*STATED GOAL*
Rename "shutdown" to "power" in the records starting at the line that contains "You are a computer-use" and ending at the end of the records, and reproduce those lines with nothing else changed. Omit the pictures from your answer.

*RECORDED DATA*
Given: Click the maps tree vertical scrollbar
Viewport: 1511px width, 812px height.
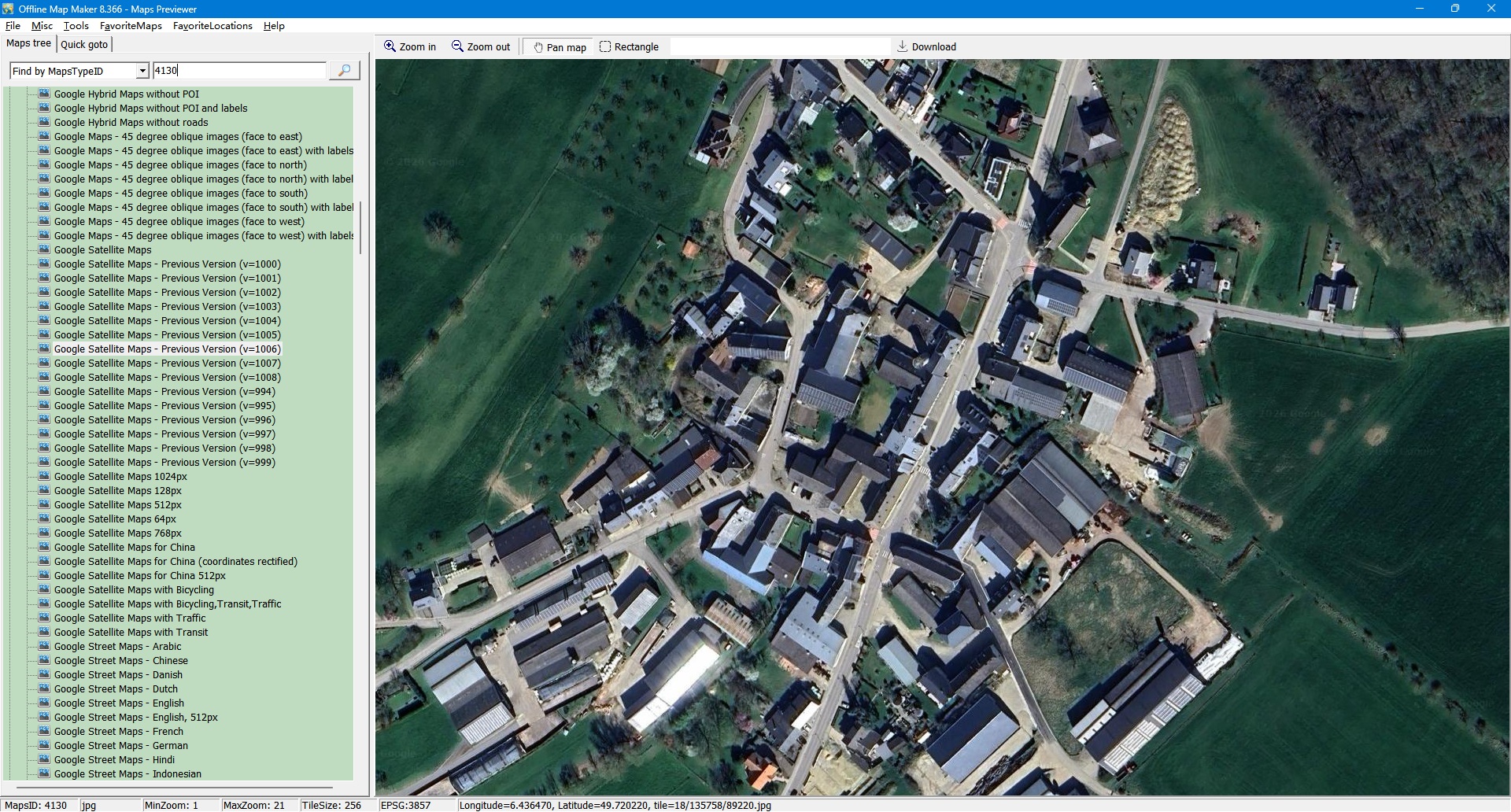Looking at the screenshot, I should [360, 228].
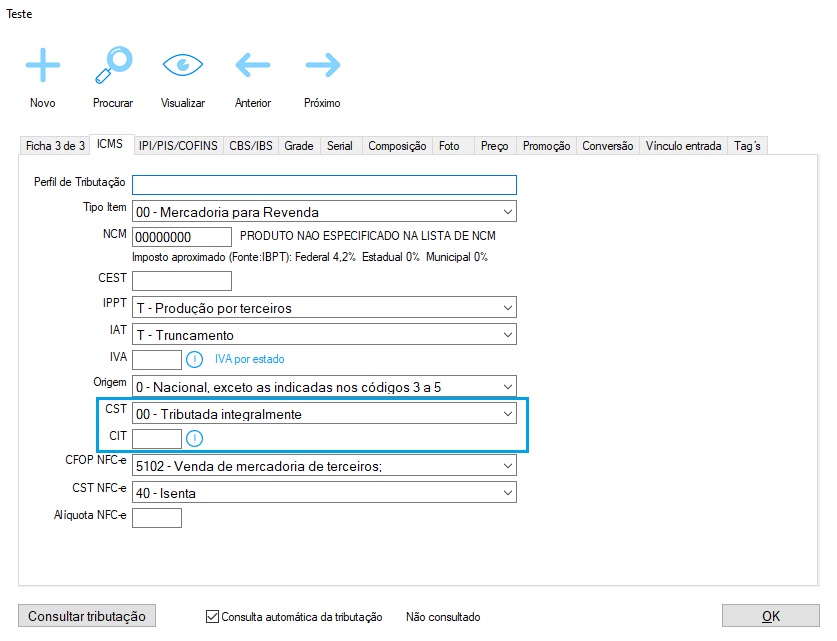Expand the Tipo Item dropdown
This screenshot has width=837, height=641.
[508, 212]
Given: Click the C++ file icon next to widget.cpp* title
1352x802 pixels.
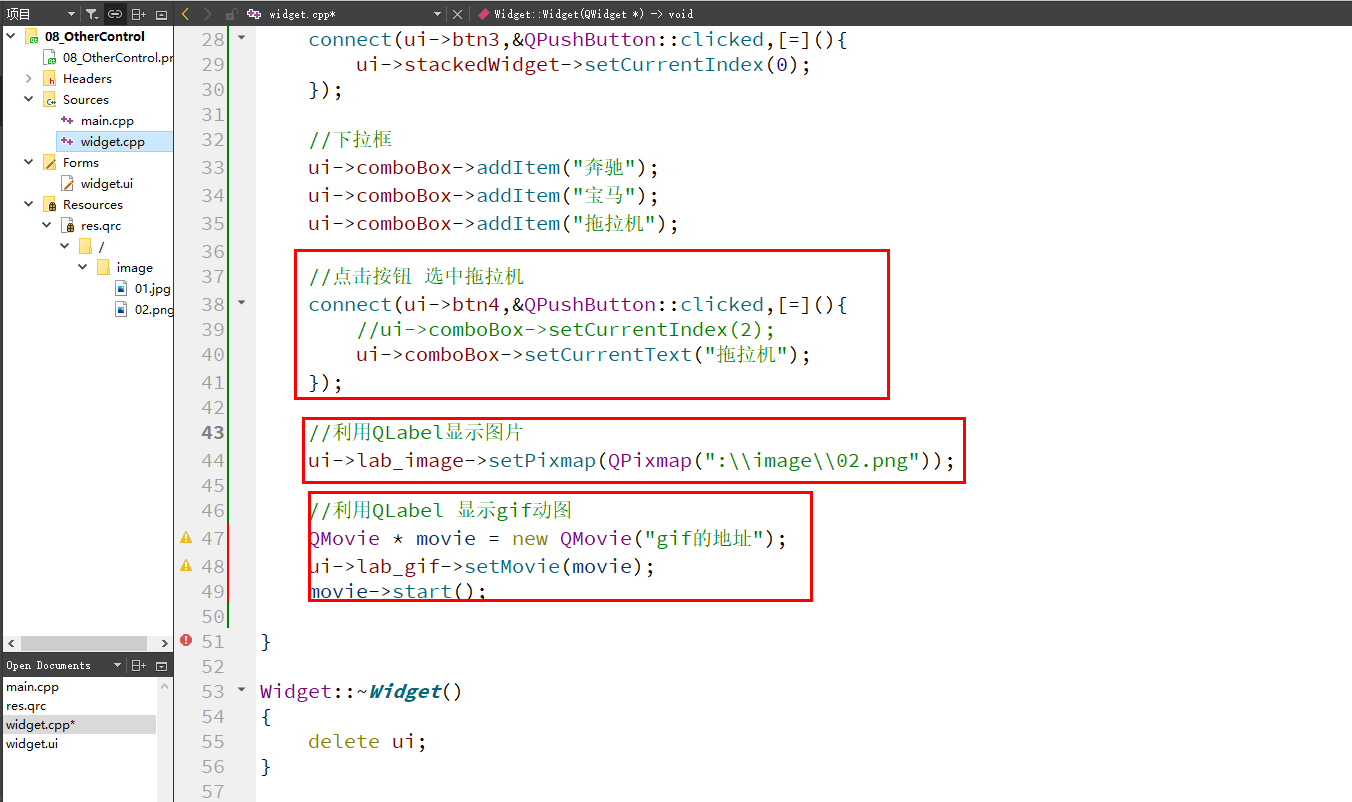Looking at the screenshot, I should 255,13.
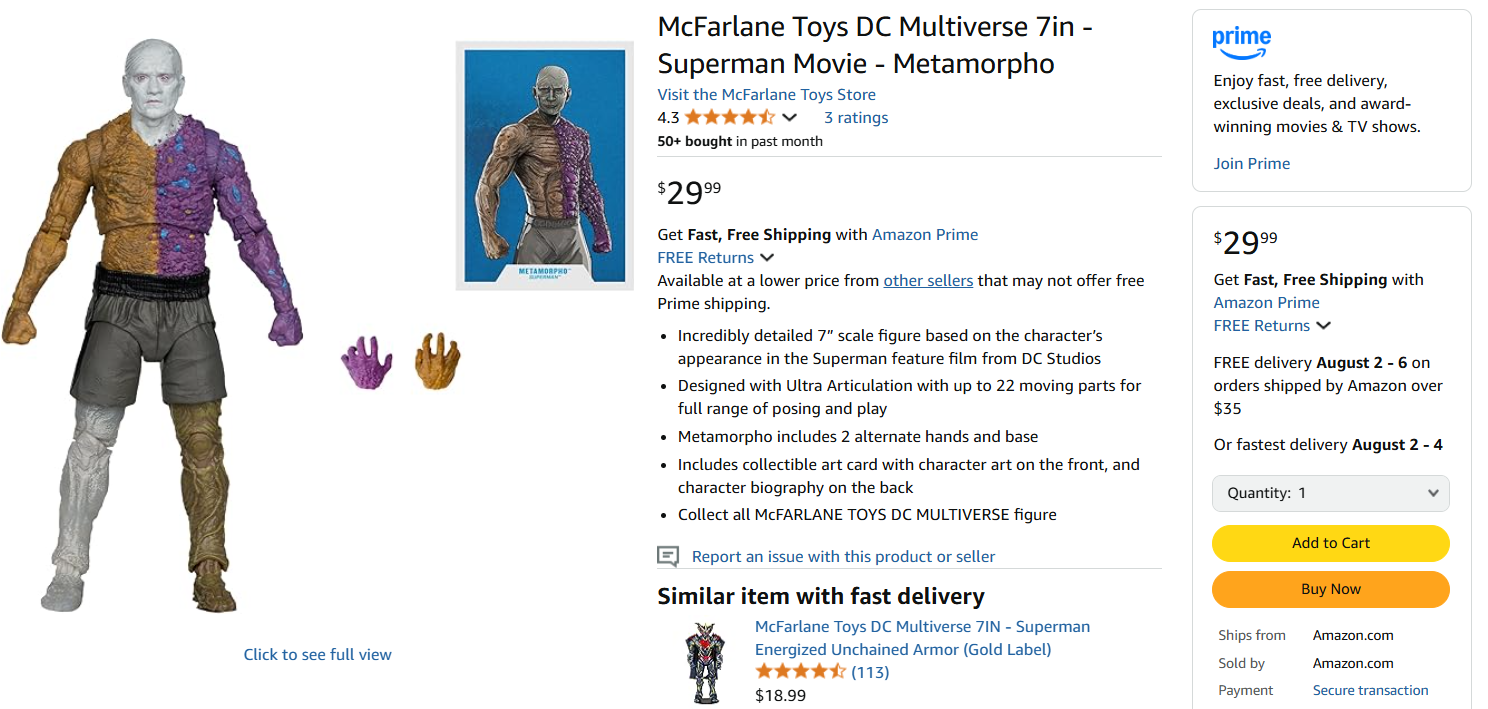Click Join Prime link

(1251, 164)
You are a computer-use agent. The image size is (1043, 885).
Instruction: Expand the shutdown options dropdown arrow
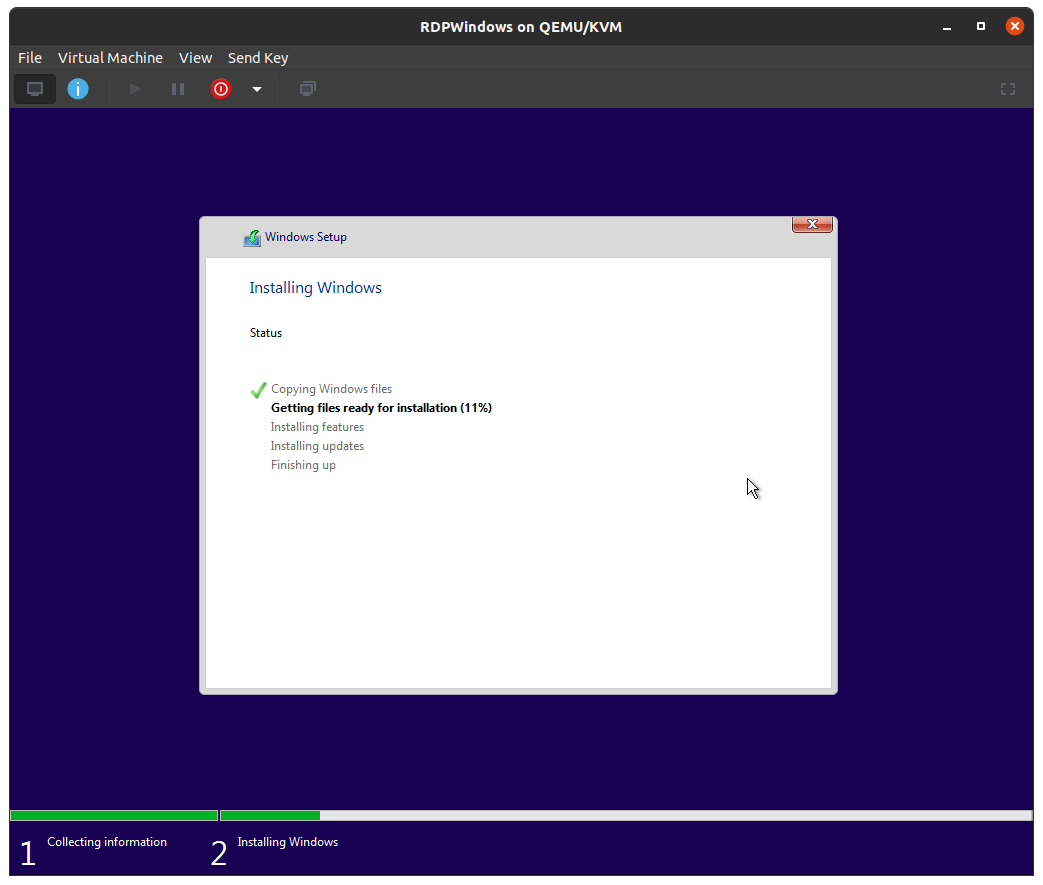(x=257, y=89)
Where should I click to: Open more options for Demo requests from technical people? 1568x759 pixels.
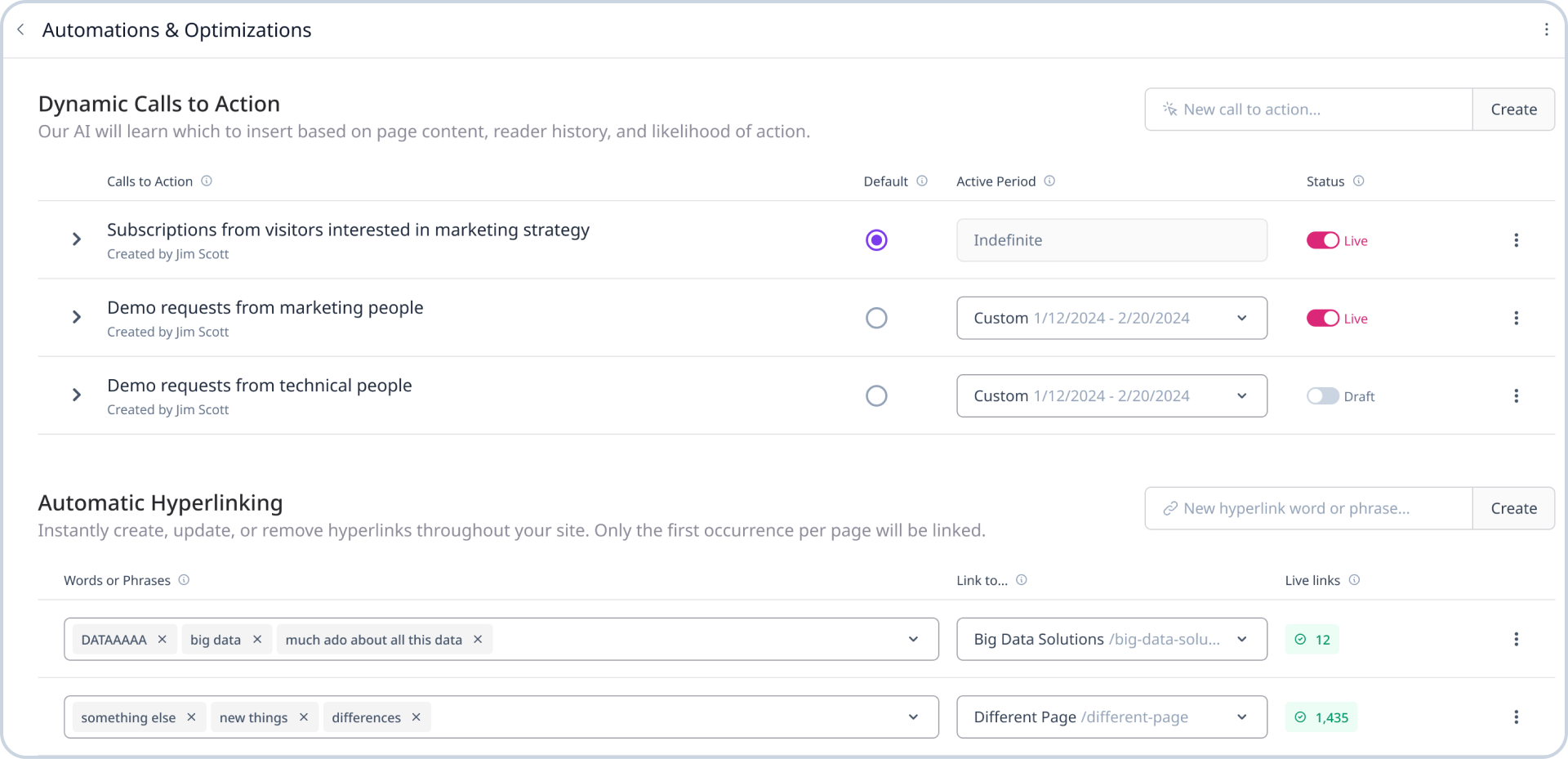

*OUTPUT FOR THIS TASK*
You are a computer-use agent. The image size is (1043, 885).
Instruction: Expand the power options dropdown arrow
(x=257, y=89)
Where should I click to: Open more options for Demo requests from technical people? 1568x759 pixels.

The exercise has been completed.